Elle était la personne qui m'intimidait le plus ici –peut-être même plus que Klaus-, mais il fallait que j'obtienne plus de détails sur cette histoire de Lien, de Senteur, et d'Appartenance.

Timide, je frappais trois grands coups, avant d'ouvrir la porte. J'eus un mouvement de recul en constatant qu'il n'y avait ici aucune chambre, et que je me trouvais face à une grande échelle en bois sombre, et rien d'autre. C'était comme si j'avais rapetissé et que je me trouvais dans le siphon d'un évier.

- Tu peux monter.

Je reconnaissais immédiatement la voix claire mais lasse de Lune, et, en m'accrochant prudemment, j'entreprenais l'ascension de la grande échelle. Jamais je n'aurai pensé que cette dernière puisse vivre dans les combles, et lorsqu'enfin mes pieds foulèrent un sol stable, je ne pus m'empêcher d'écarquiller les yeux.

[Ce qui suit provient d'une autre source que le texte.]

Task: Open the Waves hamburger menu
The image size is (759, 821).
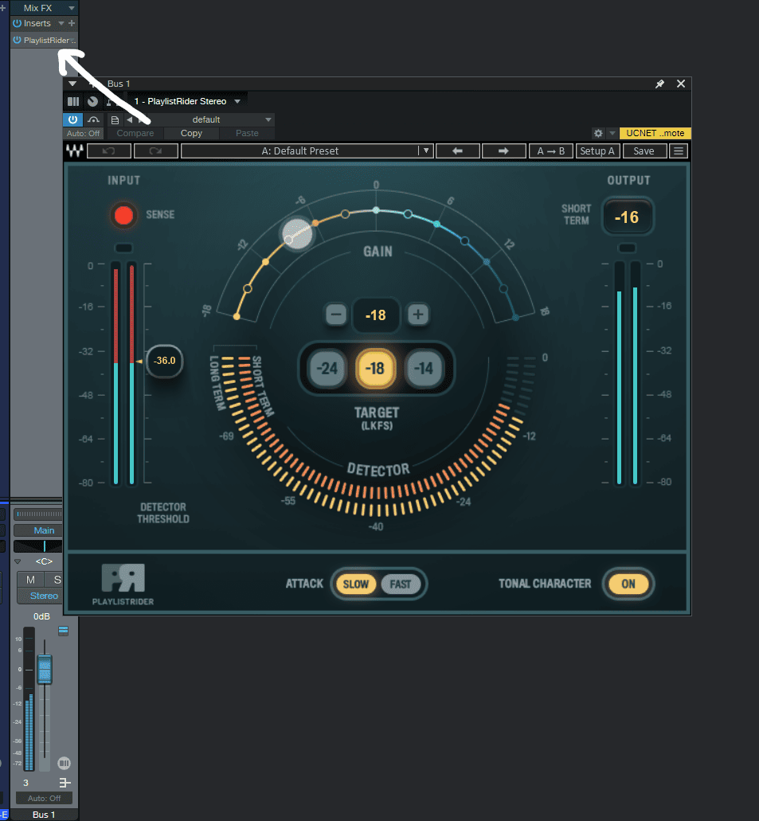Action: click(x=679, y=151)
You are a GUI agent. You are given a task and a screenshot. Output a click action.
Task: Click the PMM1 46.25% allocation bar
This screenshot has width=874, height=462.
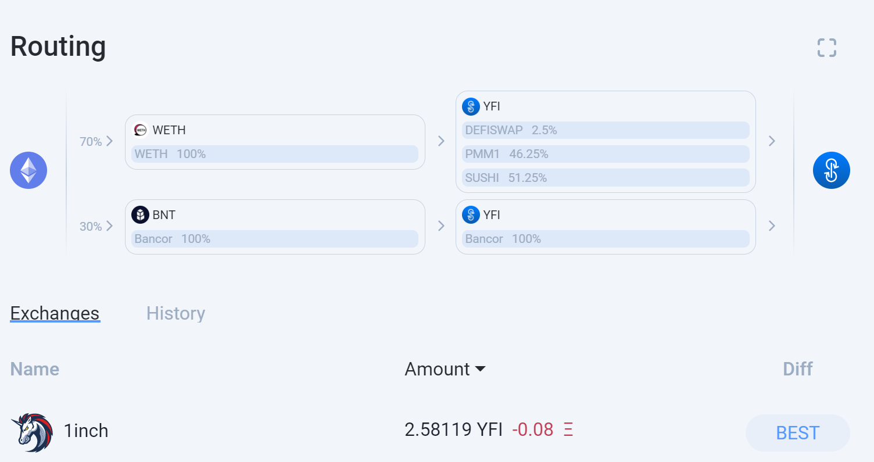point(606,154)
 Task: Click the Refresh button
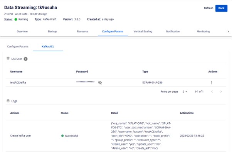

La pièce était plus grande que la chambre de Klaus, Teodora, Tobias et moi réunis, et la semi-obscurité qui régnait n'enlevait rien à sa splendeur. Chaque pan de mur était couvert par un tableau, si bien qu'il n'y avait plus aucun espace de libre sur ces derniers. Une grande croix de bois, abîmée, trônait au centre de la pièce, tandis que des objets en tout genre étaient protégés derrière des vitrines anciennes. Un paravent à l'autre bout de la pièce devait abriter la partie nuit, et un immense bureau en chêne, secondé par un meuble contenant toutes les formes de bouteilles possibles et inimaginables, dominait la pièce, d'où des piles de papiers dangereusement instables menaçaient de tomber sur le sol d'un moment à l'autre.